Write out the data below exactly, from its first line to the line containing "Task: Click the left", that line included.
++++ AVAILABLE DATA
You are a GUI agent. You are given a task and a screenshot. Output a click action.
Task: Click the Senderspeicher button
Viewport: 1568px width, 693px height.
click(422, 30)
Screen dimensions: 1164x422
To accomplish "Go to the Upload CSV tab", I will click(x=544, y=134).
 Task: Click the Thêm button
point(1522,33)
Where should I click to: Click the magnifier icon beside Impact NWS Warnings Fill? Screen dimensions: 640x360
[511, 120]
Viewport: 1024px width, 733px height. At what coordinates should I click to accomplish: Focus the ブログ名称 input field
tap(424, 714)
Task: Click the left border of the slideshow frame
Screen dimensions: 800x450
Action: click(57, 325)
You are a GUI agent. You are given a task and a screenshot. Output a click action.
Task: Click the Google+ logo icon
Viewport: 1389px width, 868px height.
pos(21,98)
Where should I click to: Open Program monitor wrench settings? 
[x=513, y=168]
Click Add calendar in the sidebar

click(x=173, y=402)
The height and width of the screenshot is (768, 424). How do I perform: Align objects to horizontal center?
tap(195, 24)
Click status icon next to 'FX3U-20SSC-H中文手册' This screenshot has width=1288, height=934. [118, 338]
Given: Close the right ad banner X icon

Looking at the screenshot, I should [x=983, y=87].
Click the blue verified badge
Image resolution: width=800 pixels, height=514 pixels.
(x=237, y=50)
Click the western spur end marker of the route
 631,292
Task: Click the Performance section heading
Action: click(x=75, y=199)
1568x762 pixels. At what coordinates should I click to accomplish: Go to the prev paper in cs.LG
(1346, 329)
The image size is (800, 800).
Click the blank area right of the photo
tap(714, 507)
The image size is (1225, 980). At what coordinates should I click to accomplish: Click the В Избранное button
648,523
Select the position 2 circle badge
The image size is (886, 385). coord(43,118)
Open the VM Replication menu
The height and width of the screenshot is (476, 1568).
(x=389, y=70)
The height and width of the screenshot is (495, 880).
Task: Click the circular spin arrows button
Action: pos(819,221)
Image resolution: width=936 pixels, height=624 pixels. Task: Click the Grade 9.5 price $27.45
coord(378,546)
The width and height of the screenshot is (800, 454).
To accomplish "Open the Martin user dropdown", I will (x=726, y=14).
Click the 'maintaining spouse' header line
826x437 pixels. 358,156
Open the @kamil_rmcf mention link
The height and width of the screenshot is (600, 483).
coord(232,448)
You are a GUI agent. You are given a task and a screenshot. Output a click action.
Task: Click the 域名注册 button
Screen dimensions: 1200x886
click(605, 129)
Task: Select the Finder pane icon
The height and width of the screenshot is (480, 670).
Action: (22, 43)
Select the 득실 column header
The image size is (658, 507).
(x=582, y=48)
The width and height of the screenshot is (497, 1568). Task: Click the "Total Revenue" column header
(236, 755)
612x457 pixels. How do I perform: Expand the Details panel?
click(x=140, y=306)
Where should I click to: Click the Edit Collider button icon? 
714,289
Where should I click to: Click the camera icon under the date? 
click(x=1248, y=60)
++++++++
**TASK SOLUTION**
You are a GUI agent. You are given a task and a screenshot. Output a click action.
Task: Click the Senderspeicher button
Viewport: 1568px width, 693px height.
click(422, 30)
Screen dimensions: 1164x422
To accomplish "Go to the Upload CSV tab", I will click(x=544, y=134).
 Task: Click the Thêm button
point(1522,33)
Where should I click to: Click the magnifier icon beside Impact NWS Warnings Fill? Screen dimensions: 640x360
[511, 120]
Viewport: 1024px width, 733px height. At what coordinates should I click to accomplish: Focus the ブログ名称 input field
tap(424, 714)
Task: Click the left border of the slideshow frame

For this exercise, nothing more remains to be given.